◆ **Data provided**:

═══

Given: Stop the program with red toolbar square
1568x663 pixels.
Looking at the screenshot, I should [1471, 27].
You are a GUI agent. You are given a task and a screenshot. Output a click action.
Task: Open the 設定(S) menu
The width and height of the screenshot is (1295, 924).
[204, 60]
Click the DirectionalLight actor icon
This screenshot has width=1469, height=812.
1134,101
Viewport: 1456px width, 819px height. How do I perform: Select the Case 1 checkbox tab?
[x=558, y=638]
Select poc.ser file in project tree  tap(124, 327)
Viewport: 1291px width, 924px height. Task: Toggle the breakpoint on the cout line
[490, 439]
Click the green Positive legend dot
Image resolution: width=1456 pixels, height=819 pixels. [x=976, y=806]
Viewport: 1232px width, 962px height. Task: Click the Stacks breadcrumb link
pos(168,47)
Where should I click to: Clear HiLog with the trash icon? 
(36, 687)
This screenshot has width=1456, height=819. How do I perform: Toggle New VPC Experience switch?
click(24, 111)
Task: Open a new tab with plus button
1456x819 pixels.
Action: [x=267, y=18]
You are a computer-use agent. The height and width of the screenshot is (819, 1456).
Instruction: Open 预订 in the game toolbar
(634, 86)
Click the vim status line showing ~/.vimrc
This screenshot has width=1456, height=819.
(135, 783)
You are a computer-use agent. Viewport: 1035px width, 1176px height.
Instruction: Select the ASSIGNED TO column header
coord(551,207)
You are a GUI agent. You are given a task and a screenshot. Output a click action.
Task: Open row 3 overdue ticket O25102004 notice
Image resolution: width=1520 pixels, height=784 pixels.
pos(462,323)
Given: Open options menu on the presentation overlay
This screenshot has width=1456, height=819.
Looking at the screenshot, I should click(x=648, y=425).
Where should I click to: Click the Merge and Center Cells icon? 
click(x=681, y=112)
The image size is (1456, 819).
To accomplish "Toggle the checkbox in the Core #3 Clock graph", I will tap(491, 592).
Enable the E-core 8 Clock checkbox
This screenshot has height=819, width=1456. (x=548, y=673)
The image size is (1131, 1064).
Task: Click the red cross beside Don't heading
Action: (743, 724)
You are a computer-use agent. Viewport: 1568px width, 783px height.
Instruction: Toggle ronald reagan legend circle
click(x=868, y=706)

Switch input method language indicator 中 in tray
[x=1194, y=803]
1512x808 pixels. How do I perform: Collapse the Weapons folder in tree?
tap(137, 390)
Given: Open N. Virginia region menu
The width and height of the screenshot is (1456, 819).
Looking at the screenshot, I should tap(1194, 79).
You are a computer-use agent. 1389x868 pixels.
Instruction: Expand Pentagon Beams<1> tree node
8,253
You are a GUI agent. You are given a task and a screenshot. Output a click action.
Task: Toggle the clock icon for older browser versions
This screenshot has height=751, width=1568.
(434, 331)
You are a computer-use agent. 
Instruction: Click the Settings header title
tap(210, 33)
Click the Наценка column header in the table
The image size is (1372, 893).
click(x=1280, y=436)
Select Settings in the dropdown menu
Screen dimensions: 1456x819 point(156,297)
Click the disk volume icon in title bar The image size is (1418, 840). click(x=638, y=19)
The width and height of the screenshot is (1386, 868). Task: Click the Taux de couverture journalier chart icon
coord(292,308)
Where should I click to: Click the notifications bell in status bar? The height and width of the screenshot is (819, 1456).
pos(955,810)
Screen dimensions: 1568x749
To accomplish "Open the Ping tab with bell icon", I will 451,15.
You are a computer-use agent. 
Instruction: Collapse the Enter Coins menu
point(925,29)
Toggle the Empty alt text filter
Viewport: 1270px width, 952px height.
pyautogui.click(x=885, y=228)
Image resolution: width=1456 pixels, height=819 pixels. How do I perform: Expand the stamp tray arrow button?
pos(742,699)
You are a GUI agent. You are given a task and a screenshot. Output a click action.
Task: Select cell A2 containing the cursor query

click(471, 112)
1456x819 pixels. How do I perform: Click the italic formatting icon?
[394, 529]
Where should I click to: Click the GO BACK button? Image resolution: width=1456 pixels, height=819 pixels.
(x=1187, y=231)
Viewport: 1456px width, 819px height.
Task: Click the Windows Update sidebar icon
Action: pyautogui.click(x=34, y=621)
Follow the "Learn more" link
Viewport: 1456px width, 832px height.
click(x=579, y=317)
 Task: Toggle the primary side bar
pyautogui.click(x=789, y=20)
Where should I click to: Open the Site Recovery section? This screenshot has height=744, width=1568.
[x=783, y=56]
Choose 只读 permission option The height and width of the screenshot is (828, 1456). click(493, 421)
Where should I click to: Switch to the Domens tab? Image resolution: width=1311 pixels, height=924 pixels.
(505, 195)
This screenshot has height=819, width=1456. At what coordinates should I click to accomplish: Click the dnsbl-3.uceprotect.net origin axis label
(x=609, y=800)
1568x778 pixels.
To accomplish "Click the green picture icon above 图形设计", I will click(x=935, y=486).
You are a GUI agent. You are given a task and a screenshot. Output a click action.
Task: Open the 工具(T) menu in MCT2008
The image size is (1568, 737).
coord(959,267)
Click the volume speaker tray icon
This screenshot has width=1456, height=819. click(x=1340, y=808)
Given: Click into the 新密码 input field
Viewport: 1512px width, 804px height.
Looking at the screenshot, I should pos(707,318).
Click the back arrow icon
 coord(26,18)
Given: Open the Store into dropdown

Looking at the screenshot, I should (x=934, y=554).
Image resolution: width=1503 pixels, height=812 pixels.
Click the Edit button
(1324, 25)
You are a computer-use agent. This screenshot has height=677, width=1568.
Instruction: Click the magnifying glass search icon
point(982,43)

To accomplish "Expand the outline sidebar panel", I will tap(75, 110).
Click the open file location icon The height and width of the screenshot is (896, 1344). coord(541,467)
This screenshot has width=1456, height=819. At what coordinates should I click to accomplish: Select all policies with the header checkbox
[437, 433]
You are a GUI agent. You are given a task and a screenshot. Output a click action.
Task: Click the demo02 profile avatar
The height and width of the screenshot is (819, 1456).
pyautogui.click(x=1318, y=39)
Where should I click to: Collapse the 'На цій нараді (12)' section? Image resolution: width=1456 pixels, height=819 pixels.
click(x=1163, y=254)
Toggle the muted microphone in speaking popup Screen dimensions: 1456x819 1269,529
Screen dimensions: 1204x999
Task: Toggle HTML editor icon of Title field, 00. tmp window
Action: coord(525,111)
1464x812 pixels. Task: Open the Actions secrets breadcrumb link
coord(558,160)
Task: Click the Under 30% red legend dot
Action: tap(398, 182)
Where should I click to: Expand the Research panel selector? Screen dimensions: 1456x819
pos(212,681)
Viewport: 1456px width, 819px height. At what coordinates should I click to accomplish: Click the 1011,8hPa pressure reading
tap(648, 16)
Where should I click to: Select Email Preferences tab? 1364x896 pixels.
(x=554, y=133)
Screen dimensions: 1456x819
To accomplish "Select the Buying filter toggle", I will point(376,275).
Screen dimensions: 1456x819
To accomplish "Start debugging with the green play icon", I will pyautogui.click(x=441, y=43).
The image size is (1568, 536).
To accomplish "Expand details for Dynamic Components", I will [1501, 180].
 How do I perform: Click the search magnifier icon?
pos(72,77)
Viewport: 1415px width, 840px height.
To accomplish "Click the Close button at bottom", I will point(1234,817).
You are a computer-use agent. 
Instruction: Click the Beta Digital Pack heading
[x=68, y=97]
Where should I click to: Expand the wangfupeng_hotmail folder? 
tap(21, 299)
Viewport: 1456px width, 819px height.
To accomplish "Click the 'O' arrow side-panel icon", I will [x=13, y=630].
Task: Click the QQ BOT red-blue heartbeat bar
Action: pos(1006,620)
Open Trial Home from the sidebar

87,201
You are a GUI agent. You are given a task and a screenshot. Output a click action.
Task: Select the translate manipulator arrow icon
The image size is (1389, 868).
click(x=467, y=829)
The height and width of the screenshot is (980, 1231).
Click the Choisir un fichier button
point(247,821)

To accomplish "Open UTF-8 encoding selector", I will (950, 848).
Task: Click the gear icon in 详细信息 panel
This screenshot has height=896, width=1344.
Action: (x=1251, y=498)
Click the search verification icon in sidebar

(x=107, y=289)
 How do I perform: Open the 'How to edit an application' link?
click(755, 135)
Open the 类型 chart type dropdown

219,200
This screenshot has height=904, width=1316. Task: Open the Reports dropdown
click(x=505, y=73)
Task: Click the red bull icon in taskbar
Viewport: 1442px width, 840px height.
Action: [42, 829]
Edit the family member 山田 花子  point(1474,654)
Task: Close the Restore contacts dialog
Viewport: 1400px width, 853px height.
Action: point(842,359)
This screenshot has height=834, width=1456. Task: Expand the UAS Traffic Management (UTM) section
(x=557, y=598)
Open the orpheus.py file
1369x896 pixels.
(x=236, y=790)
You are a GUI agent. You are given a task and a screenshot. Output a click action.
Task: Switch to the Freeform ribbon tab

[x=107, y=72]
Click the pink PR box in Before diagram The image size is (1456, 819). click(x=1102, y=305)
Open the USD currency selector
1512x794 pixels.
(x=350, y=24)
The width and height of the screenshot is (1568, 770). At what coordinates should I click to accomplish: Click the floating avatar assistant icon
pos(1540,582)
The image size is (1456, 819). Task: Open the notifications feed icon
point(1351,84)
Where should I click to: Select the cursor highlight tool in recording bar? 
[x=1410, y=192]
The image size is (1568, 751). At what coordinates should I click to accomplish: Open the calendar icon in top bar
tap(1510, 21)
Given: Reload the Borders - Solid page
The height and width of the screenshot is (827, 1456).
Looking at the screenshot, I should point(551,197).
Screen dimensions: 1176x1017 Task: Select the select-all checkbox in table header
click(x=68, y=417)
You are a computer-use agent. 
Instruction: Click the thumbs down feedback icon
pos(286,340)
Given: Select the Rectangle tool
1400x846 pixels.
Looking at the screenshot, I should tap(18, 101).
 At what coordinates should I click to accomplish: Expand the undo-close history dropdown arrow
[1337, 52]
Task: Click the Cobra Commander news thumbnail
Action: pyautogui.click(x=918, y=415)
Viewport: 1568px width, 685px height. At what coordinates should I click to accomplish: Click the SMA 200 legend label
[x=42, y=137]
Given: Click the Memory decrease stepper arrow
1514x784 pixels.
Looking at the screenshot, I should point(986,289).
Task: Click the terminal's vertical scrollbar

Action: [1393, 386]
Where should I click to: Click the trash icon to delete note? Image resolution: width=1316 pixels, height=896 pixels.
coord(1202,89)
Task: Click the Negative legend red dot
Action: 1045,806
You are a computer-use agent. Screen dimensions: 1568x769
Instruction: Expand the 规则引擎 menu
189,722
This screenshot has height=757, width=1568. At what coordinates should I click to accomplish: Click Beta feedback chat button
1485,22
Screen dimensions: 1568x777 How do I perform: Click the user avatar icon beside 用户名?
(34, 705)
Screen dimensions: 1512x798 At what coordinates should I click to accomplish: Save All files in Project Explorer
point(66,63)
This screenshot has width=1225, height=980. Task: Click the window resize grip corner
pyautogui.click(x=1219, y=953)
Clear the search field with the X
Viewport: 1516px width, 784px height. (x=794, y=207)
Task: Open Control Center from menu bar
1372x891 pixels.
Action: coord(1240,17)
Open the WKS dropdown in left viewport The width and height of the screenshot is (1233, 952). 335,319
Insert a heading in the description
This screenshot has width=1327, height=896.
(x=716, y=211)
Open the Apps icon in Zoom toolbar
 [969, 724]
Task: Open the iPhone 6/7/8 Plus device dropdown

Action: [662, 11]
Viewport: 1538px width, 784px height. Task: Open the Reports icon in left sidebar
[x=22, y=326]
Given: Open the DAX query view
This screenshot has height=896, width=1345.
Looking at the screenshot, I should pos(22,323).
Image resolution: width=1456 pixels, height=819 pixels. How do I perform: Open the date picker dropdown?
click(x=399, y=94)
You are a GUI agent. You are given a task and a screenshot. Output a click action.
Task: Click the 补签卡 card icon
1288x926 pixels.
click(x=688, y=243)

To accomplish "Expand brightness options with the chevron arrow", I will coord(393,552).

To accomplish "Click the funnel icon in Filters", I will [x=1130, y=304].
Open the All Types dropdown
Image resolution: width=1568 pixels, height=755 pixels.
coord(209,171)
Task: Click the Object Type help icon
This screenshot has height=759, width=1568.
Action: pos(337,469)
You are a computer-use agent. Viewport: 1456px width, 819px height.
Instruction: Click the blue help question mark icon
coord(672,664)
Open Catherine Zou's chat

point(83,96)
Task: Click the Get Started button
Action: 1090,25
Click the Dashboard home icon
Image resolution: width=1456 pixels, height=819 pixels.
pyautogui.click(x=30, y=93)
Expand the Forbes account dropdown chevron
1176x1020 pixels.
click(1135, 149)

═══

◆ **Task description**:
Within the listing above, find every line containing the string "options" and return it.

◆ **Finished exercise**:
Given: Open options menu on the presentation overlay
To accomplish "Expand brightness options with the chevron arrow", I will coord(393,552).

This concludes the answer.